25×25 SparseMatrixCSC{Float64,Int64} with 25 stored entries:
  [1 ,  1]  =  0.0202318
  [2 ,  2]  =  4.37958e-6
  [3 ,  3]  =  6.88878e-5
  [4 ,  4]  =  0.0215571
  [5 ,  5]  =  0.0521477
  [6 ,  6]  =  0.0250361
  [7 ,  7]  =  0.0259154
  [8 ,  8]  =  0.0229534
  [9 ,  9]  =  0.0266552
  [10, 10]  =  0.021659
  ⋮
  [15, 15]  =  0.0276918
  [16, 16]  =  0.0218055
  [17, 17]  =  0.0220088
  [18, 18]  =  0.023446
  [19, 19]  =  0.0217463
  [20, 20]  =  0.0375073
  [21, 21]  =  0.0219444
  [22, 22]  =  0.0220022
  [23, 23]  =  0.0209201
  [24, 24]  =  0.0222383
  [25, 25]  =  0.0255715

### Q1(4)

Go to your resume/cv and claim you have experience performing analytics on data with hundred millions of observations.

## Q2 - Google PageRank

We are going to try different numerical methods learnt in class on the [Google PageRank problem](https://en.wikipedia.org/wiki/PageRank).

### Q2(1)

Let $\mathbf{A} \in \{0,1\}^{n \times n}$ be the connectivity matrix of $n$ web pages with entries
$$
\begin{eqnarray*}
	a_{ij}= \begin{cases}
	1 & \text{if page $i$ links to page $j$} \\
	0 & \text{otherwise}
	\end{cases}.
\end{eqnarray*}
$$
$r_i = \sum_j a_{ij}$ is the out-degree of page $i$. That is $r_i$ is the number of links on page $i$. Imagine a random surfer exploring the space of $n$ pages according to the following rules.  

- From a page $i$ with $r_i>0$
    * with probability $p$, (s)he randomly chooses a link on page $i$ (uniformly) and follows that link to the next page  
    * with probability $1-p$, (s)he randomly chooses one page from the set of all $n$ pages (uniformly) and proceeds to that page  
- From a page $i$ with $r_i=0$ (a dangling page), (s)he randomly chooses one page from the set of all $n$ pages (uniformly) and proceeds to that page  
    
The process defines a Markov chain on the space of $n$ pages.
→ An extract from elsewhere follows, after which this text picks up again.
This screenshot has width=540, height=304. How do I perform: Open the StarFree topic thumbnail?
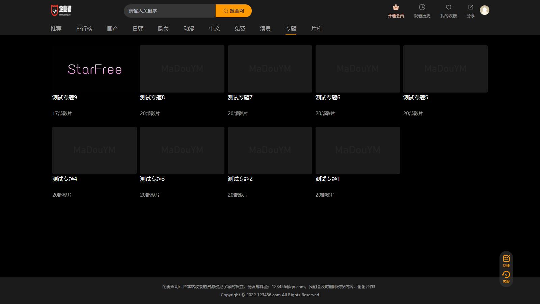pyautogui.click(x=95, y=69)
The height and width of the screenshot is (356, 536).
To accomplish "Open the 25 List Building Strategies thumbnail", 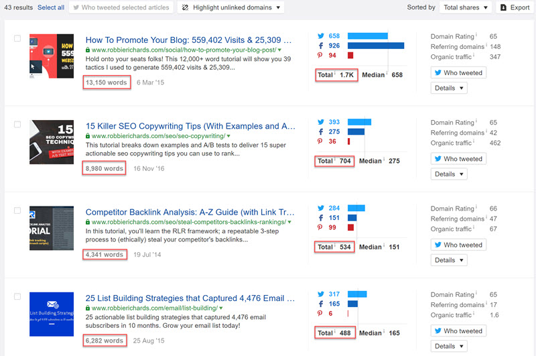I will pos(52,314).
Write down the transition matrix $\mathbf{P}$ of the Markov chain as a sparse matrix plus rank-1 matrix.

### Answer to Q2(1)  


$
P_i = \frac{1-p}{n} + (1 - p)\sum_j{\frac{A_{ij}}{r_{j}}P_{j}}
$  

In terms of matrix notation, the transition matrix can be written as the following:

$
\mathbf{P} = (\frac{1-p}{n}\mathbf{E} + p\mathbf{A}\mathbf{R}^{-1})\mathbf{P}
$

where $\mathbf{E}$ is the $n × n$ matrix of 1s, and $\mathbf{A}\mathbf{R}^{-1}$ is a sparse matrix, if $n$ is very large


### Q2(2)

According to standard Markov chain theory, the (random) position of the surfer converges to the stationary distribution $\mathbf{x} = (x_1,\ldots,x_n)^T$ of the Markov chain. $x_i$ has the natural interpretation of the proportion of times the surfer visits page $i$ in the long run. Therefore $\mathbf{x}$ serves as page ranks: a higher $x_i$ means page $i$ is more visited. It is well-known that $\mathbf{x}$ is the left eigenvector corresponding to the top eigenvalue 1 of the transition matrix $\mathbf{P}$. That is $\mathbf{P}^T \mathbf{x} = \mathbf{x}$. Therefore $\mathbf{x}$ can be solved as an eigen-problem. Show that it can also be cast as solving a linear system. Since the row sums of $\mathbf{P}$ are 1, $\mathbf{P}$ is rank deficient. We can replace the first equation by the $\sum_{i=1}^n x_i = 1$.

### Answer to Q2(2)

### Q2(3)

Download the [`ucla.zip`](http://hua-zhou.github.io/teaching/biostatm280-2018spring/hw/hw3/ucla.zip) package from course webpage. Unzip the package, which contains two files `U.txt` and `A.txt`. `U.txt` lists the 500 URL names. `A.txt` is the $500 \times 500$ connectivity matrix. Read data into Julia. Compute summary statistics:
* number of pages
* number of edges
* number of dangling nodes (pages with no out links)
* which page has max in-degree?
* which page has max out-degree?
* visualize the sparsity pattern of $\mathbf{A}$

### Q2(4)

Set the _teleportation_ parameter at $p = 0.85$. Try the following methods to solve for $\mathbf{x}$ using the `ucla.zip` data.

0. A dense linear system solver such as LU decomposition.  
0. A simple iterative linear system solver such as Jacobi or Gauss-Seidel.   
0. A dense eigen-solver.  
0. A simple iterative eigen-solver such as the power method.  

For iterative methods, you can use the [`IterativeSolvers.jl`](https://github.com/JuliaMath/IterativeSolvers.jl) package. Make sure to utilize the special structure of $\mathbf{P}$ (diagonal + rank 1) to speed up the matrix-vector multiplication.

### Q2(5)

List the top 20 ranked URLs you found.

### Q2(6)

As of Monday May 11 2018, there are at least 1.83 billion indexed webpages on internet according to <http://www.worldwidewebsize.com/>. Explain whether each of these methods works for the PageRank problem at this scale.